Teratomas occur in many locations, presenting as masses. They are not associated with elevated markers unless malignancy is present. The sacrococcygeal region is the most common site for teratomas. Sacrococcygeal teratomas occur most commonly in infants and may be diagnosed in utero or at birth, with most found in girls. The rate of malignancy in this location varies, ranging from <10% in children younger than 2 mo to >50% in children older than 4 mo.
Germinomas occur intracranially, in the mediastinum, and in the gonads. In the ovary, they are called dysgerminomas, and in the testis, they are called seminomas. They usually are tumor-marker–negative masses despite being malignant. Endodermal sinus or yolk sac tumor and choriocarcinoma appear highly malignant by histologic criteria. Both occur at gonadal and extragonadal sites. Embryonal carcinoma most often occurs in the testes. Choriocarcinoma and embryonal carcinoma rarely occur in the pure form and are usually found as part of a mixed malignant GCT.

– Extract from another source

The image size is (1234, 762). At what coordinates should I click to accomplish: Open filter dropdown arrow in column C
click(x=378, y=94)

Non–germ cell gonadal tumors are very uncommon in pediatrics and occur predominantly in the ovary. Epithelial carcinomas (usually an adult tumor), Sertoli-Leydig cell tumors, and granulosa cell tumors may occur in children. Carcinomas account for about one third of ovarian tumors in females <20 yr old; most of these occur in older teens and are of the serous or mucinous subtype. Sertoli-Leydig cell tumors and granulosa cell tumors produce hormones that can cause virilization, feminization, or precocious puberty, depending on pubertal stage and the balance between Sertoli cells (estrogen production) and Leydig cells (androgen production). Diagnostic evaluation usually focuses on the chief complaint of inappropriate sex steroid effect and includes hormone measurements, which reflect gonadotropin-independent sex steroid production. Appropriate imaging also is performed to rule out a functioning gonadal tumor. Surgery usually is curative. No effective therapy for nonresectable disease has been found.

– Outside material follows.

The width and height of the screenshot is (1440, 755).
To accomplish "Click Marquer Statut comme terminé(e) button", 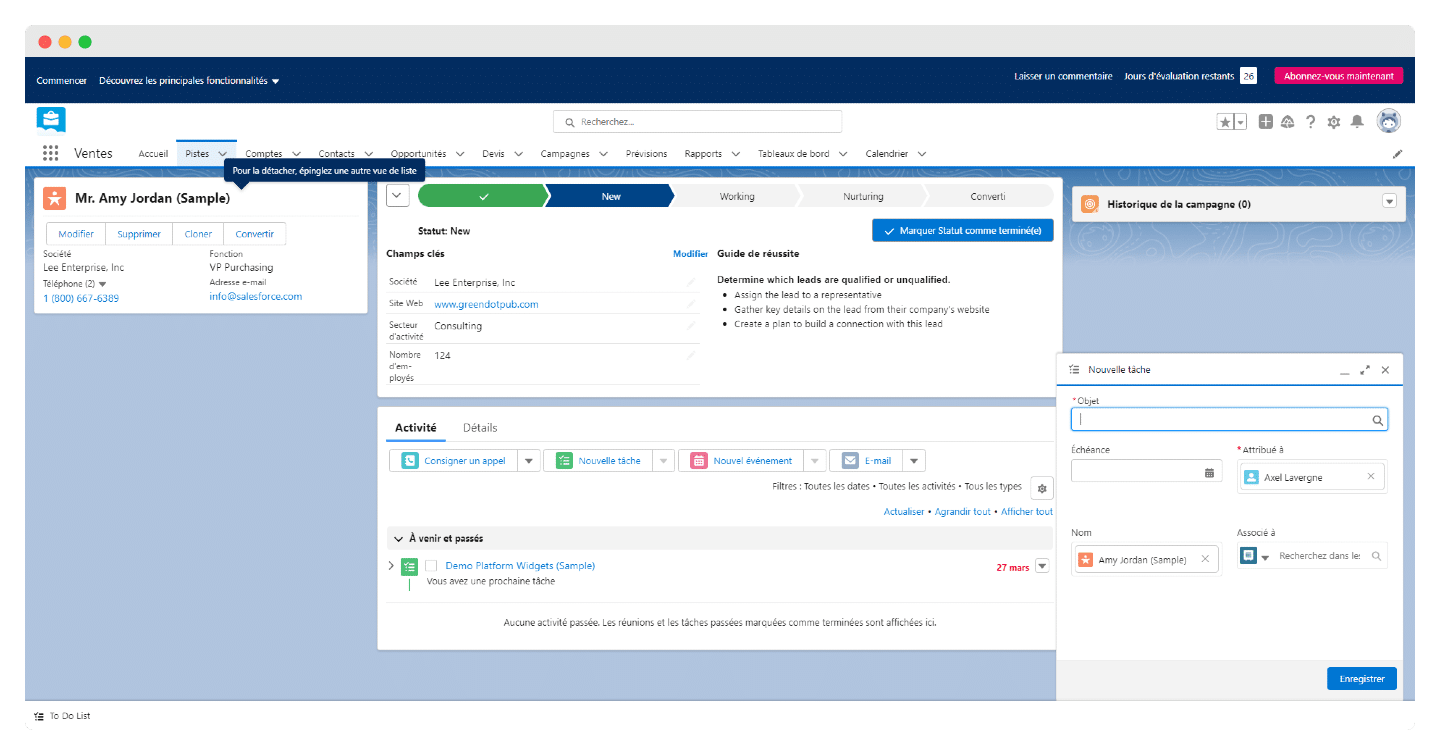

Complete surgical excision of the tumor usually is indicated, except for patients with intracranial tumors, for whom the primary therapy consists of radiation therapy and chemotherapy. For testicular tumors, an inguinal approach is indicated, and complete resection should include the entire spermatic cord. When complete excision cannot be accomplished, preoperative chemotherapy is indicated, with second-look surgery. For teratomas, both mature and immature, and completely resected malignant tumors of the testes and ovary, surgery alone is the treatment. For ovarian tumors, unless the contralateral ovary is obviously also involved by tumor, a fertility-sparing surgery should be performed. Cisplatin-based chemotherapy regimens usually are curative in GCTs that cannot be completely resected, even if metastases are present. However, sex cord–stromal tumors tend to be refractory to chemotherapy. Except for GCTs of the central nervous system, radiation therapy is limited to those tumors that are not amenable to complete excision and are refractory to chemotherapy.
The overall cure rate for children with GCTs is >80%. Age is the most predictive factor of survival for extragonadal GCTs. Children >12 yr old have a 4-fold higher risk of death and a 6-fold higher risk if the tumor is thoracic. Histology has minimal effect on prognosis. Patients with nonresected extragonadal GCTs have a slightly worse prognosis.